Menurutnya, apabila dari hasil pemeriksaan ditemukan adanya material yang diduga tidak memiliki legalitas, tidak sesuai spesifikasi teknis, atau penggunaannya bertentangan dengan dokumen kontrak, maka seluruh pihak yang mempunyai peran dalam proses pengadaan, pelaksanaan maupun pengawasan harus diperiksa sesuai kewenangan masing-masing.

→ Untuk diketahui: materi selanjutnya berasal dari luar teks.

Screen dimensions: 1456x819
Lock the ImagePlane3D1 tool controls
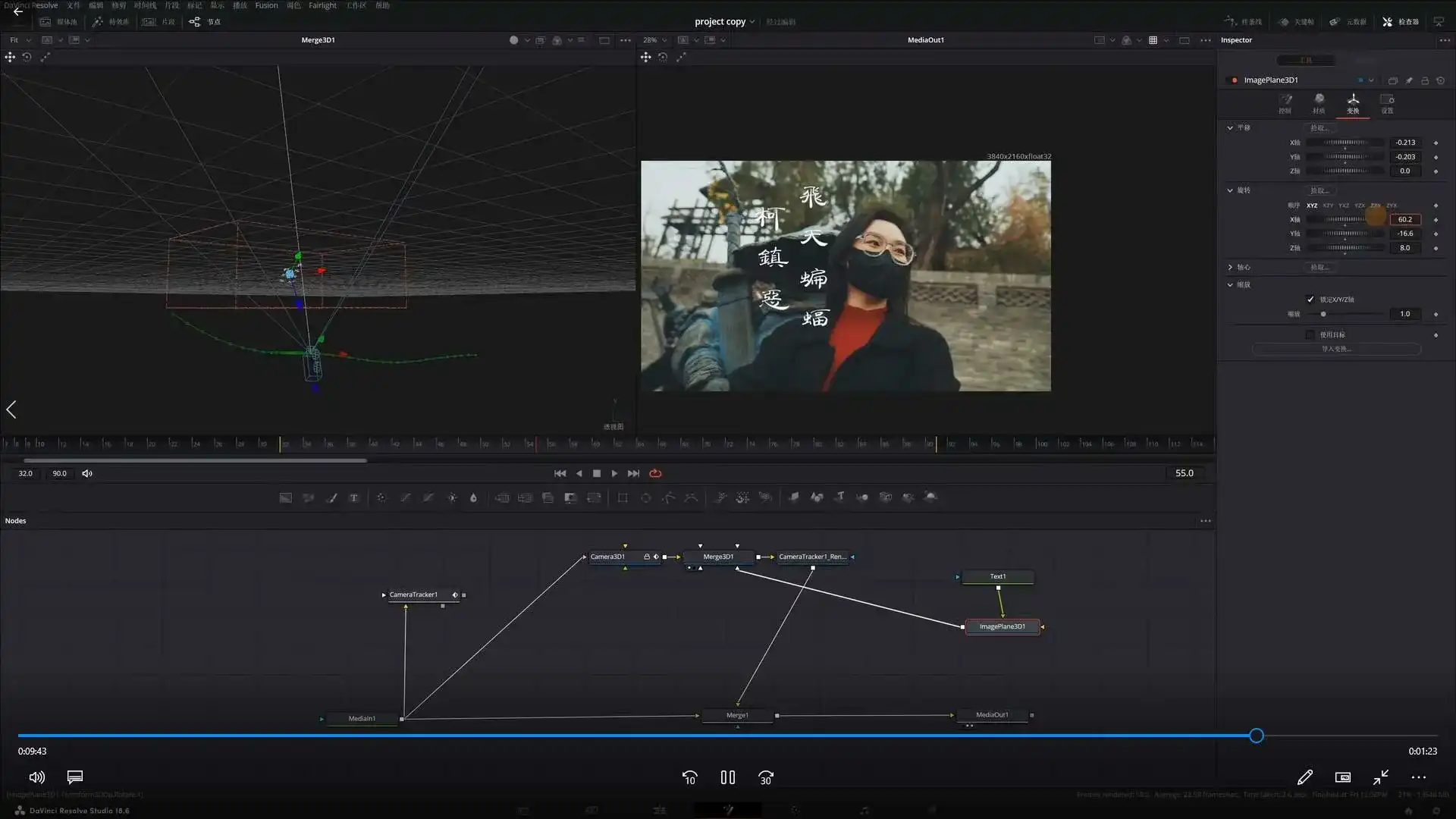[1425, 80]
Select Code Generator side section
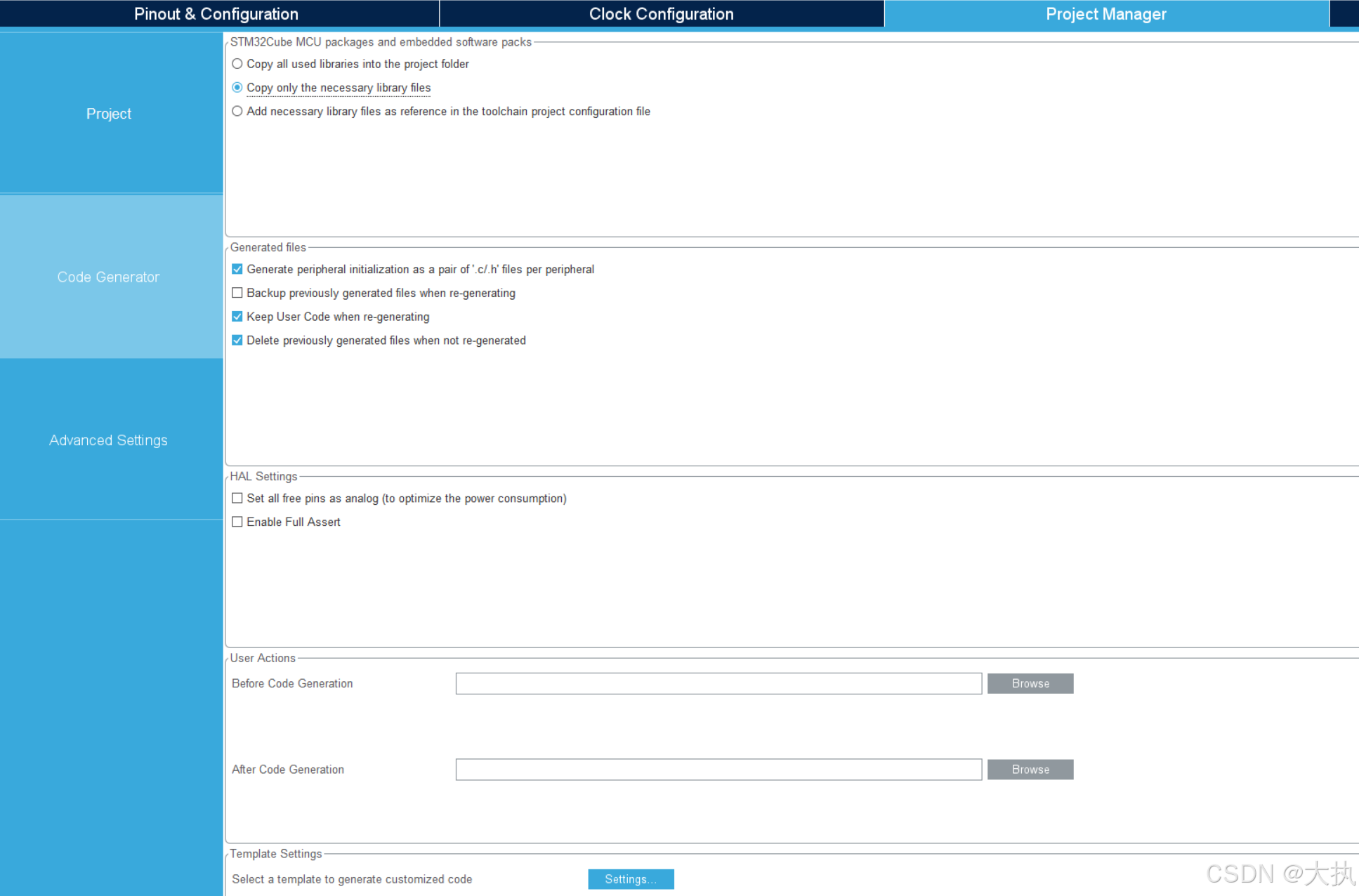This screenshot has height=896, width=1359. click(x=109, y=277)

“Jangan hanya penyedia material yang diperiksa. Kalau memang ditemukan pelanggaran, kontraktor pelaksana dan pihak pengawas lapangan yang memiliki kewenangan dalam pekerjaan tersebut juga harus dimintai keterangan. Apakah material tersebut diketahui, diperiksa, atau bahkan disetujui penggunaannya, semuanya harus terang,” tegas JP. Siahaan.
Minta Aparat Jangan Tebang Pilih
DPP LSM PKRN meminta Polda Sumatera Utara dan Polres Labuhanbatu Selatan melakukan langkah hukum secara profesional apabila ditemukan bukti permulaan yang cukup mengenai adanya pelanggaran.

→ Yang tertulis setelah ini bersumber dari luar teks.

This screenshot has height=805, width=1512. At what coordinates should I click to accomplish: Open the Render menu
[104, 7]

PKRN juga mendorong dilakukan pemeriksaan terhadap dokumen kontrak, spesifikasi teknis, sumber material, dokumen pengadaan, berita acara pemeriksaan pekerjaan, hingga proses pembayaran proyek.
“Anggaran yang digunakan adalah uang negara. Karena itu masyarakat berhak mengetahui bahwa pekerjaan dilaksanakan sesuai aturan dan spesifikasi yang telah ditetapkan. Jangan sampai ada pihak yang hanya dijadikan kambing hitam sementara pihak lain yang memiliki tanggung jawab justru tidak tersentuh,” ujar JP. Siahaan.

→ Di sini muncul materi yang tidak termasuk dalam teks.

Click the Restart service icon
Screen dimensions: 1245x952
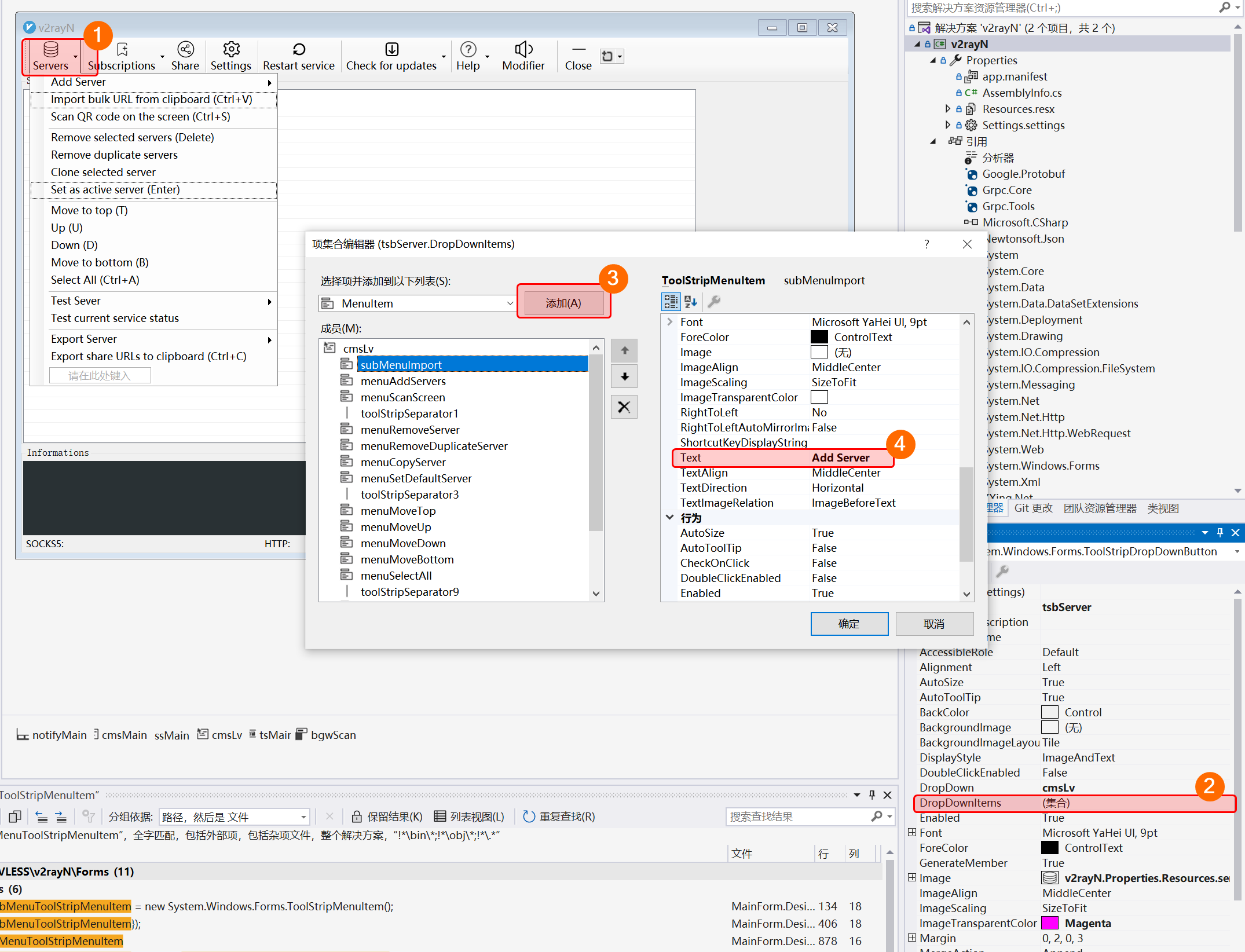pos(298,50)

KPK dan BPK Diminta Turut Memberikan Perhatian
Apabila dalam proses penanganan ditemukan adanya indikasi kerugian keuangan negara atau penyimpangan dalam pengelolaan anggaran, DPP LSM PKRN mendorong agar lembaga negara yang berwenang turut melakukan pemeriksaan sesuai tugas dan kewenangannya.
PKRN juga meminta KPK RI dan BPK RI memberikan perhatian terhadap dugaan penyimpangan anggaran apabila laporan dan hasil pemeriksaan awal menunjukkan adanya indikasi pelanggaran yang serius.
Menurut JP. Siahaan, audit maupun pemeriksaan independen diperlukan untuk mengetahui secara jelas apakah realisasi pekerjaan telah sesuai dengan kontrak, volume, spesifikasi, serta nilai anggaran yang telah ditetapkan.
“Kami tidak menuduh siapa pun bersalah. Tetapi setiap dugaan harus diuji melalui proses pemeriksaan yang transparan. Jika tidak ada pelanggaran, tentu harus dijelaskan secara terbuka. Namun apabila ditemukan penyimpangan, maka harus diproses sesuai hukum tanpa pandang bulu,” tegasnya.
PKRN Siap Kawal Aspirasi Masyarakat
DPP LSM PKRN menyatakan akan terus mengawal informasi dan aspirasi masyarakat terkait pelaksanaan proyek pemerintah di Labuhanbatu Selatan.
PKRN juga meminta seluruh pihak terkait memberikan klarifikasi secara terbuka agar tidak menimbulkan spekulasi di tengah masyarakat.
“Pengawasan masyarakat bukan untuk mencari-cari kesalahan, tetapi memastikan uang rakyat digunakan sebagaimana mestinya. Kami akan mengawal persoalan ini berdasarkan data, fakta dan ketentuan hukum yang berlaku,” tutup JP. Siahaan.
Hingga berita ini diterbitkan, dugaan penggunaan material bermasalah tersebut masih memerlukan verifikasi dan pemeriksaan lebih lanjut. Pihak-pihak yang disebutkan tetap memiliki hak untuk memberikan klarifikasi maupun bantahan sesuai fakta dan ketentuan hukum yang berlaku.